The city will pay $3.3. million to the family of a man who killed himself after spending three years -- much of it in solitary confinement -- on Rikers Island, the Daily News has learned.

By Graham Rayman

The city will pay $3.3. million to the family of a man who killed himself after spending three years -- much of it in solitary confinement -- on Rikers Island, the Daily News has learned.

"The settlement is fair and reasonable," said attorney Sanford Rubenstein, who represented Kalief Browder's loved ones in their lawsuit against the city. The deal will be finalized by Bronx Supreme Court Judge Mitchell Danziger.

Browder, 22, hanged himself with an air-conditioning cord in his Bronx home in June 2005. He was only 16-years-old when he was jailed for allegedly stealing another teen's backpack in May 2010. His family couldn't pay the $3,000 bail so he found himself marooned on Rikers, where he said he endured beatings by correction officers and 400 days in solitary confinement. The charges against him were dropped.

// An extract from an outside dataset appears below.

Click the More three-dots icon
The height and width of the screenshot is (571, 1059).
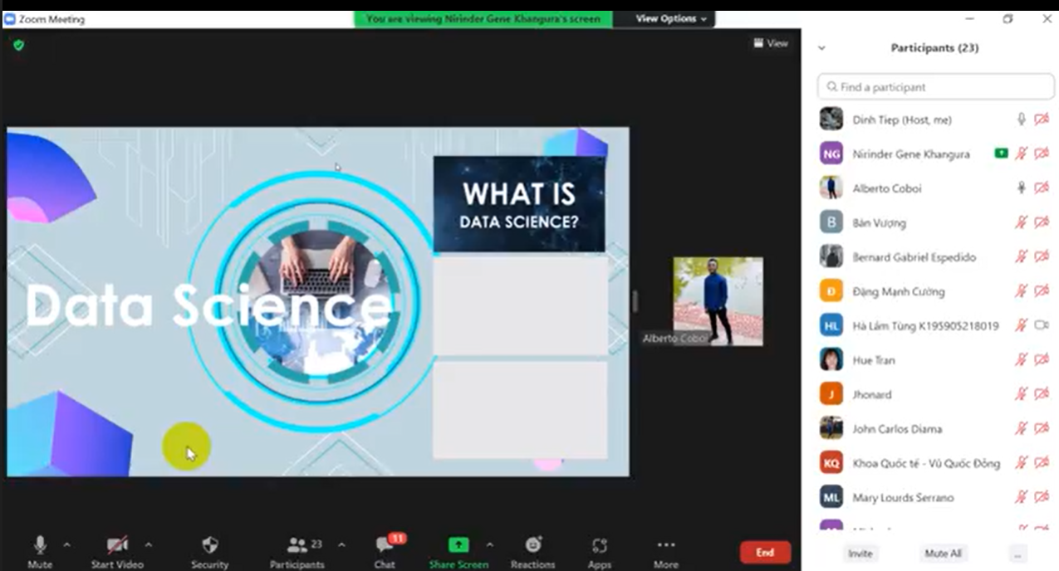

The trauma never left him. After he died, a movement centered on reforming of Rikers blossomed, with the rapper Jay Z producing a moving six-part documentary of Browder's life. The film showed Browder being slammed to the floor by a correction officer taking him from his cell to the shower in 2012. "After that happened, to be honest, I was scared to come out of my cell to get in the shower again," he told the New Yorker.

Other footage showed him being beaten by 10 other teen inmates in a wild brawl on Oct. 20, 2010.

Browder's mother Venida who died of a heart attack at the age of 63 in 2015, never got past the loss of her son.

Mayor de Blasio has since ended solitary confinement for 16- and 17-year-old inmates, and fueled the End Rikers movement which aims to shut down the isolating island jail system and create a network of borough holding facilities.

"Kalief Browder's story helped inspire numerous reforms to the justice system to prevent this tragedy from ever happening again, including an end to punitive segregation for young people on Rikers Island," a city Law Department spokesman said. "We hope that this settlement and our continuing reforms help bring some measure of closure to the Browder family."